**DESCRIPTION OF THE TASK:** Every record must be restated exactly as written.

+ + +

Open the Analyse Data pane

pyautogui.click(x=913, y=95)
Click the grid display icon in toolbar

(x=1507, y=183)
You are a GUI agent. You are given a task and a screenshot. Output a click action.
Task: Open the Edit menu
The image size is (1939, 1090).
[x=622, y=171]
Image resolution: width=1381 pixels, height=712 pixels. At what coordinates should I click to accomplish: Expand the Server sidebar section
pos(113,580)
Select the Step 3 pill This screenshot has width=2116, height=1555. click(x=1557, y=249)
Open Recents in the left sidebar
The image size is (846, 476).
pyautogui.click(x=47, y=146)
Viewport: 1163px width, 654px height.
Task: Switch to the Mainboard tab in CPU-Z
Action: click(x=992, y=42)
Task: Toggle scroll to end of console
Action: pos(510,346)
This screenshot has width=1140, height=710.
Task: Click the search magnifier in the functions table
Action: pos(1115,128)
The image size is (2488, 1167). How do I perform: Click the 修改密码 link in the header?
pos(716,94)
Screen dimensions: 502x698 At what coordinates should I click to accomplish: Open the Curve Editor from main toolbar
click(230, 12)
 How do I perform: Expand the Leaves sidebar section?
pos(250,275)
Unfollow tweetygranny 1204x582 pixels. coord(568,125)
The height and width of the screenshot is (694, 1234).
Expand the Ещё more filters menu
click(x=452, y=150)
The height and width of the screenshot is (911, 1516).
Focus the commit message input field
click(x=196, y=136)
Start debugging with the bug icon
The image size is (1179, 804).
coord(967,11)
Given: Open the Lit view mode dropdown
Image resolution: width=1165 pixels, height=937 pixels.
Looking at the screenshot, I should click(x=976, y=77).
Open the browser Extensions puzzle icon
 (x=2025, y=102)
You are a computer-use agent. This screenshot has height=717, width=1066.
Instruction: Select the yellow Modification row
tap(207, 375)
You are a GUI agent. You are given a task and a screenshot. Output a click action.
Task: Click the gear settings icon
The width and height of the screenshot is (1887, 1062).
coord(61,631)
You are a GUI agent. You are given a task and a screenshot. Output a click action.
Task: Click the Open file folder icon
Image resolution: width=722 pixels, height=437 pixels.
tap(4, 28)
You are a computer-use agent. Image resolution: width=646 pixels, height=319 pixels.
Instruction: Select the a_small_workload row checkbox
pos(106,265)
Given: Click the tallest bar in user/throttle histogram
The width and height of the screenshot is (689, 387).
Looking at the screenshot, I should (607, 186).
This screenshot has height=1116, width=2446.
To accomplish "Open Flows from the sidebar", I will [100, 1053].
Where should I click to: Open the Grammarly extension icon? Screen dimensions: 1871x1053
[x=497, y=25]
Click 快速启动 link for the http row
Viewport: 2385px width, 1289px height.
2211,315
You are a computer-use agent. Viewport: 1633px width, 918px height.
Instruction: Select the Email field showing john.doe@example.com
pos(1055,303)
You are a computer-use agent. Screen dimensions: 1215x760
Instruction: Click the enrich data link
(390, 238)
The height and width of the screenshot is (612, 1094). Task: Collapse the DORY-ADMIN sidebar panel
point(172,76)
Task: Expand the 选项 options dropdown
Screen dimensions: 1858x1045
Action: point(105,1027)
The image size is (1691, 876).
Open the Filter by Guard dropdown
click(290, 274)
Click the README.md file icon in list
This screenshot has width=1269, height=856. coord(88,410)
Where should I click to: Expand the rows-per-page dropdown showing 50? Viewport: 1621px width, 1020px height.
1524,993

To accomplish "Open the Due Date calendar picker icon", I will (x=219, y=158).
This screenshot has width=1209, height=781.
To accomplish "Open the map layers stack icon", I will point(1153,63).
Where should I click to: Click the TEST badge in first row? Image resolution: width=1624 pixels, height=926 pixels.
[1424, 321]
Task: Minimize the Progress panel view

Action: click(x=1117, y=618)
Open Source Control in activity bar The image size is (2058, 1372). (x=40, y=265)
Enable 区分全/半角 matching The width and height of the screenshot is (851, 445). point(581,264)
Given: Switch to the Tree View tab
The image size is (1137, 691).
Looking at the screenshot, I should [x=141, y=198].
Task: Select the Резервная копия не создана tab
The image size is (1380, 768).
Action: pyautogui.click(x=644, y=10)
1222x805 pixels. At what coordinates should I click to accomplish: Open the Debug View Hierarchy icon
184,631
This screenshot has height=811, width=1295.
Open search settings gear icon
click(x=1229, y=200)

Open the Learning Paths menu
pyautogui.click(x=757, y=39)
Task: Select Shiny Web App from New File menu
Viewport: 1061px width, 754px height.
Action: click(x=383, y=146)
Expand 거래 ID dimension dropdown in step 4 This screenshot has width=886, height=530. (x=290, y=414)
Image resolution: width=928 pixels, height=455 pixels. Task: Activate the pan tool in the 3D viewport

+ + +

**EXERCISE RESPONSE:**
Open the Analyse Data pane

pyautogui.click(x=913, y=95)
Click the grid display icon in toolbar

(x=1507, y=183)
You are a GUI agent. You are given a task and a screenshot. Output a click action.
Task: Open the Edit menu
The image size is (1939, 1090).
[x=622, y=171]
Image resolution: width=1381 pixels, height=712 pixels. At what coordinates should I click to accomplish: Expand the Server sidebar section
pos(113,580)
Select the Step 3 pill This screenshot has width=2116, height=1555. click(x=1557, y=249)
Open Recents in the left sidebar
The image size is (846, 476).
pyautogui.click(x=47, y=146)
Viewport: 1163px width, 654px height.
Task: Switch to the Mainboard tab in CPU-Z
Action: click(x=992, y=42)
Task: Toggle scroll to end of console
Action: pos(510,346)
This screenshot has width=1140, height=710.
Task: Click the search magnifier in the functions table
Action: pos(1115,128)
The image size is (2488, 1167). How do I perform: Click the 修改密码 link in the header?
pos(716,94)
Screen dimensions: 502x698 At what coordinates should I click to accomplish: Open the Curve Editor from main toolbar
click(230, 12)
 How do I perform: Expand the Leaves sidebar section?
pos(250,275)
Unfollow tweetygranny 1204x582 pixels. coord(568,125)
The height and width of the screenshot is (694, 1234).
Expand the Ещё more filters menu
click(x=452, y=150)
The height and width of the screenshot is (911, 1516).
Focus the commit message input field
click(x=196, y=136)
Start debugging with the bug icon
The image size is (1179, 804).
coord(967,11)
Given: Open the Lit view mode dropdown
Image resolution: width=1165 pixels, height=937 pixels.
Looking at the screenshot, I should click(x=976, y=77).
Open the browser Extensions puzzle icon
 (x=2025, y=102)
You are a computer-use agent. This screenshot has height=717, width=1066.
Instruction: Select the yellow Modification row
tap(207, 375)
You are a GUI agent. You are given a task and a screenshot. Output a click action.
Task: Click the gear settings icon
The width and height of the screenshot is (1887, 1062).
coord(61,631)
You are a GUI agent. You are given a task and a screenshot. Output a click action.
Task: Click the Open file folder icon
Image resolution: width=722 pixels, height=437 pixels.
tap(4, 28)
You are a computer-use agent. Image resolution: width=646 pixels, height=319 pixels.
Instruction: Select the a_small_workload row checkbox
pos(106,265)
Given: Click the tallest bar in user/throttle histogram
The width and height of the screenshot is (689, 387).
Looking at the screenshot, I should (607, 186).
This screenshot has height=1116, width=2446.
To accomplish "Open Flows from the sidebar", I will [100, 1053].
Where should I click to: Open the Grammarly extension icon? Screen dimensions: 1871x1053
[x=497, y=25]
Click 快速启动 link for the http row
Viewport: 2385px width, 1289px height.
2211,315
You are a computer-use agent. Viewport: 1633px width, 918px height.
Instruction: Select the Email field showing john.doe@example.com
pos(1055,303)
You are a computer-use agent. Screen dimensions: 1215x760
Instruction: Click the enrich data link
(390, 238)
The height and width of the screenshot is (612, 1094). Task: Collapse the DORY-ADMIN sidebar panel
point(172,76)
Task: Expand the 选项 options dropdown
Screen dimensions: 1858x1045
Action: point(105,1027)
The image size is (1691, 876).
Open the Filter by Guard dropdown
click(290, 274)
Click the README.md file icon in list
This screenshot has width=1269, height=856. coord(88,410)
Where should I click to: Expand the rows-per-page dropdown showing 50? Viewport: 1621px width, 1020px height.
1524,993

To accomplish "Open the Due Date calendar picker icon", I will (x=219, y=158).
This screenshot has width=1209, height=781.
To accomplish "Open the map layers stack icon", I will point(1153,63).
Where should I click to: Click the TEST badge in first row? Image resolution: width=1624 pixels, height=926 pixels.
[1424, 321]
Task: Minimize the Progress panel view

Action: click(x=1117, y=618)
Open Source Control in activity bar The image size is (2058, 1372). (x=40, y=265)
Enable 区分全/半角 matching The width and height of the screenshot is (851, 445). point(581,264)
Given: Switch to the Tree View tab
The image size is (1137, 691).
Looking at the screenshot, I should [x=141, y=198].
Task: Select the Резервная копия не создана tab
The image size is (1380, 768).
Action: pyautogui.click(x=644, y=10)
1222x805 pixels. At what coordinates should I click to accomplish: Open the Debug View Hierarchy icon
184,631
This screenshot has height=811, width=1295.
Open search settings gear icon
click(x=1229, y=200)

Open the Learning Paths menu
pyautogui.click(x=757, y=39)
Task: Select Shiny Web App from New File menu
Viewport: 1061px width, 754px height.
Action: click(x=383, y=146)
Expand 거래 ID dimension dropdown in step 4 This screenshot has width=886, height=530. (x=290, y=414)
Image resolution: width=928 pixels, height=455 pixels. Task: Activate the pan tool in the 3D viewport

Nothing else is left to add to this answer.